Of all the lines in the records below, copy only those that contain the string "computer".

Saved entries:
----------

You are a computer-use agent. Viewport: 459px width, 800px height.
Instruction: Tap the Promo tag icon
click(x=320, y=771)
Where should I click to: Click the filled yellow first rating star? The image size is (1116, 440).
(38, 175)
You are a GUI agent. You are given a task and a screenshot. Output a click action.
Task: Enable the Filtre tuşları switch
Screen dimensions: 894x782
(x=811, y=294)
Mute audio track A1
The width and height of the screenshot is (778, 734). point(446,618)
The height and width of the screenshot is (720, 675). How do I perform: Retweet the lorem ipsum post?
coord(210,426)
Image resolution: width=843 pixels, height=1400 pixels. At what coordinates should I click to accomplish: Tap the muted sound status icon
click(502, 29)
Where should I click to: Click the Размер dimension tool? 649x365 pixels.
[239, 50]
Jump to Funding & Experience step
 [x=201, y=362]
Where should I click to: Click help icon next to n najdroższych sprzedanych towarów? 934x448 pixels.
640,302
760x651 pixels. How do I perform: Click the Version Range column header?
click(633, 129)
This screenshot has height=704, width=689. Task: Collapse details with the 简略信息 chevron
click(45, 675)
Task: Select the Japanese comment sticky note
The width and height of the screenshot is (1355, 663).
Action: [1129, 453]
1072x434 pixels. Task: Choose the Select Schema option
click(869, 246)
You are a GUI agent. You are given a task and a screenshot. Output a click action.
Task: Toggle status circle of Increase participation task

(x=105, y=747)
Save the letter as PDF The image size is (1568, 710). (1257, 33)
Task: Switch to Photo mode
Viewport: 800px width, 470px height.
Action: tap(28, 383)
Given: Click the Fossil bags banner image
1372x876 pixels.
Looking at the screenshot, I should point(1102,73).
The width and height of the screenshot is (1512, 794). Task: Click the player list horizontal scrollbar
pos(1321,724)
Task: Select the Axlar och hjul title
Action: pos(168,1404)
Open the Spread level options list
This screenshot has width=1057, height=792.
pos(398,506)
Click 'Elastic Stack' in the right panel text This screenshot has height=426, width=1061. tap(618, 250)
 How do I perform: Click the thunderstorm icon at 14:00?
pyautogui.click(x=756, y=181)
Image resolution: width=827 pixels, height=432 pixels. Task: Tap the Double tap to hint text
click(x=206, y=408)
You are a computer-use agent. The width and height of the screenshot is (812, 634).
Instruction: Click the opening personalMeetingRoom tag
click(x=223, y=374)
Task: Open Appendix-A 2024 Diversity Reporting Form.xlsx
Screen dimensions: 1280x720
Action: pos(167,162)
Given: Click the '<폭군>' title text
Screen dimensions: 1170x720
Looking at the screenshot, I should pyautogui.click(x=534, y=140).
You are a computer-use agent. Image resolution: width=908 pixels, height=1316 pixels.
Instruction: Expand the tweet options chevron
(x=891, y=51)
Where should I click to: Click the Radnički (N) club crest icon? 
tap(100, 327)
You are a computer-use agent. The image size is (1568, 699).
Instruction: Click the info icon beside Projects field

----------

Answer space =
You are a computer-use agent. Viewport: 459px width, 800px height.
You are a computer-use agent. The width and height of the screenshot is (812, 634).
You are a computer-use agent. Image resolution: width=908 pixels, height=1316 pixels.
You are a computer-use agent. The image size is (1568, 699).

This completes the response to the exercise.